Что горит в железных очагах, если верить отрывку о стойбище эскимосов?

### Отрывок страницы
-------
Лов тюленей еще не начинался, поэтому в ходу железные очаги, в которых горят сухие прутья и стебли. Здешнее население заимствовало это от индейцев, обитающих неподалеку на материке. Я не подготовлен к такой сцене, привыкнув видеть в хижинах эскимосов лишь скромные жировые лампы, и такое зрелище озадачивает меня, но в то же время создает ощущение уюта.
Дым, тонкий белый дым и запах леса из каждой снежной хижины! И как бодрит такой признак жилья, такое свидетельство жилого тепла!
За долгое время мы привыкли встречать стойбища всего в две-три хижины, считавшиеся многолюдными, если они вмещали с десяток жителей каждая. Здесь мы словно в столицу попали: радостный гул вокруг, все снежные сугробы выплевывают из своего нутра людей, и скоро я в центре каскадов смеха, восклицаний и расспросов.
Люди бойкие, самоуверенно смелые, но, по существу, добродушные; с дикими повадками, но восприимчивые к быстрым и острым репликам. Пробующие понемногу зайти подальше, но добродушно ретирующиеся, если их осадить. Здешние эскимосы не те мирные, несколько застенчивые люди, что эскимосы гренландские. Это народ, желающий стоять на равной ноге со всеми, даже с белыми людьми. И когда белый очутится в их кругу один, они не прочь поддразнить его, как часто поступаем мы с опасным хищником в клетке.
Один пробует выхватить у меня изо рта трубку. Ай! Больше он никогда уже не попробует! Другой дергает меня за короткий хвост моей меховой верхней одежды, сшитой по моде, принятой на мысе Йорк. О-о! Право, он ошибся! А когда я разгружаю сани и начинаю кормить собак, все хотят полакомиться салом. Женщины подходят и просят кусочек. Как упомянуто, лов тюленей еще не начинался, а они все такие лакомки, им так хочется этого чудесного, свежего, мороженого, бело-розового сала! Но я отвечаю:
- По-вашему, я приехал сюда из дальних краев кормить вас салом? Оно для моих собак, а у вас здесь мужчин достаточно. Ступайте на лед, на лов в тюленьих отдушинах, если вам так нужно сало!
Смех со всех сторон.
Я совсем одинок в этой толпе. Проводник мой Тюлень сам здешний, и его только потешают общая веселость и дерзкие шутки.
- Ты кто? Купец? Приехал за песцами?
- Я приехал посмотреть на вас и узнать, что вы за люди!
Взрыв хохота.
Один пожилой человек отвечает несколько неуверенно, сбитый с толку, не зная, шучу я или говорю серьезно.
-------
Записи поиска элементов

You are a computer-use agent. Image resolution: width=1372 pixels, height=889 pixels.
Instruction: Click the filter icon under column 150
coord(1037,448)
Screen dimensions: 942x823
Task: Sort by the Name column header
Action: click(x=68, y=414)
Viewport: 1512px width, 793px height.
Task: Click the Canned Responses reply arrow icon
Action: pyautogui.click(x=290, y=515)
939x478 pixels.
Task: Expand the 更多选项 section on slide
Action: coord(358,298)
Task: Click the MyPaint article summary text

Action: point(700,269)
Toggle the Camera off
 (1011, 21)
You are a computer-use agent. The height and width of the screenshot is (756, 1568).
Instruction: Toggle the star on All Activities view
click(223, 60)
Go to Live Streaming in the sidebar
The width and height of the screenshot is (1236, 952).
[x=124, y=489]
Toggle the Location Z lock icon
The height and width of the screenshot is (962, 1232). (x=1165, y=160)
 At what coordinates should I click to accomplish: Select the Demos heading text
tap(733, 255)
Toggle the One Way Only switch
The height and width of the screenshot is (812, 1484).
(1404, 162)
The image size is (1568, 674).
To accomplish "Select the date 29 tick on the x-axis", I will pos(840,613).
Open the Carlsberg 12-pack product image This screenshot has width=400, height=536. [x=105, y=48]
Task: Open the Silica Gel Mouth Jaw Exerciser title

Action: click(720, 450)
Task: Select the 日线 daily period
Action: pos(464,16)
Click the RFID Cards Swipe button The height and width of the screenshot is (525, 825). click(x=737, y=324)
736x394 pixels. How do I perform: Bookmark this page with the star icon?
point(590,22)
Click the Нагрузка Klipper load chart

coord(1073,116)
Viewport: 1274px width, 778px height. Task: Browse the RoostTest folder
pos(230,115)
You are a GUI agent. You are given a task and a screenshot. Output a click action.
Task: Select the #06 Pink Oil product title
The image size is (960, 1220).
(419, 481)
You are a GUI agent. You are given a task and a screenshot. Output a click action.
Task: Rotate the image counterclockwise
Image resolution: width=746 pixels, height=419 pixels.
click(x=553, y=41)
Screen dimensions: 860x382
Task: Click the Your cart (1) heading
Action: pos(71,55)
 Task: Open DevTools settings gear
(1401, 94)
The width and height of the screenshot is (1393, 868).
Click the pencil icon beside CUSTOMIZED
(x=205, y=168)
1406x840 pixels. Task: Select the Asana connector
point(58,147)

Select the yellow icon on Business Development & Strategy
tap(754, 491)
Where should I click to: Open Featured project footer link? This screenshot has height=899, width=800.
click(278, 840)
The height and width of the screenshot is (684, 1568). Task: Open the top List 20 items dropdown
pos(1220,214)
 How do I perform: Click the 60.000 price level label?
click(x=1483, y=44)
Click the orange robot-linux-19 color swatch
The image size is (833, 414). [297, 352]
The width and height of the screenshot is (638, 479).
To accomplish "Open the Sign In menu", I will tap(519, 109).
-------
### Ответ к заданию
В железных очагах горят сухие прутья и стебли.